I have completed one rocky semester a small under-funded university of no great esteem. Many of my students have reported with humility that they had dreams to a more prestigious larger university, but did not score high enough on the national college entrance exam and so ended up here. While some students come from as far as Xinjiang province (western China) and Sichuan province (South Central), the majority of my students are from Liaoning (my Province) and Jilin or HailongJia (two neighboring provinces to the Northeast).

First, some images. The classrooms, hallways, and lobbies' once white walls have long since been smudged and the floors are dusty. The desks are in rows and bolted to the floor.

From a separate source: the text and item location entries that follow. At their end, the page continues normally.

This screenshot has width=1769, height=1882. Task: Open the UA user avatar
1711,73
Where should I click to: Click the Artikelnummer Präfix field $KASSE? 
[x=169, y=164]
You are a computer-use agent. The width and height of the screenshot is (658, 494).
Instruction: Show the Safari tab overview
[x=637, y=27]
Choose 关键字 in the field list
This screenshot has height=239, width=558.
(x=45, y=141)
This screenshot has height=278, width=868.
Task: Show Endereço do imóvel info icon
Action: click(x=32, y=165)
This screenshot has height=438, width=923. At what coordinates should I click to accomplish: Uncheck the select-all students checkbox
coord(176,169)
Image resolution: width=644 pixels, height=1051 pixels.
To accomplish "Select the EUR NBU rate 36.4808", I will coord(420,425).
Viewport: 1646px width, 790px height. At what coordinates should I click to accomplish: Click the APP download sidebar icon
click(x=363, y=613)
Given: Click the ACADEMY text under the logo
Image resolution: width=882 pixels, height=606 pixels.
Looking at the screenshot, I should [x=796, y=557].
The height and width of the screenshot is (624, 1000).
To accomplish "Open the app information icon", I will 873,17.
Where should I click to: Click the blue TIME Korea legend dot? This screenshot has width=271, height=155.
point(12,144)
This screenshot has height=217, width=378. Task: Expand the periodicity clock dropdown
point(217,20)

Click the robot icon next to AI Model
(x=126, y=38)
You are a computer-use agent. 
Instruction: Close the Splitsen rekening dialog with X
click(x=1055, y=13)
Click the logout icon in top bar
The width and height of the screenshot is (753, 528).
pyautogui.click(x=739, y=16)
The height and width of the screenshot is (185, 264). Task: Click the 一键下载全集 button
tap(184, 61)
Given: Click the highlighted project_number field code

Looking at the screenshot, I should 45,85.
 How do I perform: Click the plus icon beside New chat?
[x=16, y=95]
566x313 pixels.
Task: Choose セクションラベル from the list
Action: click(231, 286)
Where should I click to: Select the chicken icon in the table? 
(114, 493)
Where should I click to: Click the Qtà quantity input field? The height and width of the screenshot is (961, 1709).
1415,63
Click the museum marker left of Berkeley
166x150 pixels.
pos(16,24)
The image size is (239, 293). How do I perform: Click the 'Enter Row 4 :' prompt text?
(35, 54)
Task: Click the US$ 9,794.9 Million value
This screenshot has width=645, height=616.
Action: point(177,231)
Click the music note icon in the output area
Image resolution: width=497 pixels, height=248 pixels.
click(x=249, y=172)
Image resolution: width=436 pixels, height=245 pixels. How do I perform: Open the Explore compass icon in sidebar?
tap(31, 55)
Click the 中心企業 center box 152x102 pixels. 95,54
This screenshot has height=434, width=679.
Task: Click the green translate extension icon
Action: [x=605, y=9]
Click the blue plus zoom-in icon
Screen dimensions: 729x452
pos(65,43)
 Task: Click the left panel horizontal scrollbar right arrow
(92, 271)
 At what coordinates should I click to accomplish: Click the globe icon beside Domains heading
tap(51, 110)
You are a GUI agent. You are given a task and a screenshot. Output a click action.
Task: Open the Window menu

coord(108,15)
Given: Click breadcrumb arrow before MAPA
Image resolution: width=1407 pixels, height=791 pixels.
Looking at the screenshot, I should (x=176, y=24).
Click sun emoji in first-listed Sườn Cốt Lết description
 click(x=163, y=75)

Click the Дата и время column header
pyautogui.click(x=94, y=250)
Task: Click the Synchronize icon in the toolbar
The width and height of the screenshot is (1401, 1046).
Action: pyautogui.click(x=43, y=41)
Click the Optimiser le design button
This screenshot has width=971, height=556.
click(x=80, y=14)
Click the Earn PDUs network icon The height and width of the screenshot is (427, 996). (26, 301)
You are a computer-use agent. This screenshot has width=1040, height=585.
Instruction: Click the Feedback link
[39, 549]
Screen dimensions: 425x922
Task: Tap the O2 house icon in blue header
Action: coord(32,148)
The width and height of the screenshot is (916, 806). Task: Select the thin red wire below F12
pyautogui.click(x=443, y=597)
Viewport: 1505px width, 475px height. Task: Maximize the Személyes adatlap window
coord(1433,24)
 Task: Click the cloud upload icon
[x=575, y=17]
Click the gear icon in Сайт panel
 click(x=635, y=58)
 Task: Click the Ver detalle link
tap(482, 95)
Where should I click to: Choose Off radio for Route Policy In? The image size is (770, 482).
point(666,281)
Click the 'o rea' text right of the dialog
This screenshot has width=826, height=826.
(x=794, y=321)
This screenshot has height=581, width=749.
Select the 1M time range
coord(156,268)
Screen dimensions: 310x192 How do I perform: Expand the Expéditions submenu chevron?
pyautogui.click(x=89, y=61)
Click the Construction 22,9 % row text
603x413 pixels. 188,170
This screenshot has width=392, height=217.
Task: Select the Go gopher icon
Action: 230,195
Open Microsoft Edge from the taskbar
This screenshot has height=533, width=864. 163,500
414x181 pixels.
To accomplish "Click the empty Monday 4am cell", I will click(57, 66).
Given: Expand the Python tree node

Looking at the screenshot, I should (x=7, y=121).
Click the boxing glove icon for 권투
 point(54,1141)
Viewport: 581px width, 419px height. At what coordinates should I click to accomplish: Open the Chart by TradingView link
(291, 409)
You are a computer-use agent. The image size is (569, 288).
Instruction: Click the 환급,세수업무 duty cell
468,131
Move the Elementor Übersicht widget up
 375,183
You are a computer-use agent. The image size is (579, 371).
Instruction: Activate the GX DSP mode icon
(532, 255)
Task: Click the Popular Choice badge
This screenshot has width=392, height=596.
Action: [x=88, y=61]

It is an ordeal anytime students need to move about the room, as everyone in the row has to move too. The desks are covered with a mix of Chinese graffiti, which I can’t read, and some English graffiti that I don’t want to read because it is some memorized fluff that is painfully sentimental and dramatic. The windows are dirty from rains falling through dust filled air due to the surrounding construction projects. There is always a scattering of paper cups, used tissues, and even melted ice-cream pops from the previous classes. The girls wear tube like sleeve guards that go up to their elbows to keep the dirt form the desks away from their nice clothes. The teaching podium is completely covered with chalk dust so I never know where to put my things. I usually put it on the ground which to me looks like a better option. However, once after class some students approached me with concern.

Concerned student: “Teacher, why do always you put your bag on the ground?”
Me: because there is no other place to put it.”
Concerned Student: “You can put it on our desks next time. Please don’t put it on the ground. The ground is dirty, and it makes us worry for you!”

Apparently, not many of my actions go unnoticed.

Like most of the low budget modern constructions in China, the teaching buildings are Soviet style non-insulated concrete. This means that sometimes it is colder inside than outside. Through the winter months, teachers and students alike keep their coats on during class. All the students bring seat cushions to put a thermal layer between themselves and the cold desk seats. I have teased a few of the boys for having particularly girlie pink Hello Kitty seat cushions. They don’t seemed bothered. Occasionally, if I have to sit down, a student will offer me their seat cushion, which I take to be a great honor.

Instead of drinking fountains in the hallways, each building has a large water boiler machine on the first floor. Since no one drinks tap water here, everyone lines up with thermoses for hot boiled water. Around the boiler lie slippery scatterings of saturated tea leaves, flowers, and various other less recognizable pieces organic matter on which students have been sipping in their tea all day.

Outside the landscaping is a bit more comforting. It is obvious that they are trying to keep as much green as possible on campus. In the afternoons there are outdoor speakers blaring music and messages. Dormitories are strictly single sex. Students sleep about 6 to a dorm room, and they have a curfew of 11:00 PM when the electricity is cut. (Although, once during a late night jog around campus I caught a young man climbing out of the girls’ dormitory window. He looked shocked. I just snickered and kept jogging. Although I really wanted to give him a double thumbs up). Once during an in class Truth or Dare game, I strategically discovered that by freshman year, a handful of students had already jumped the fence to get into the campus after the gates were locked at the 11:00 curfew. The alternative is to stay awake all night in a smoky internet bar. Luckily my blond hair is proof enough that I’m not a student and I can come and go as I please.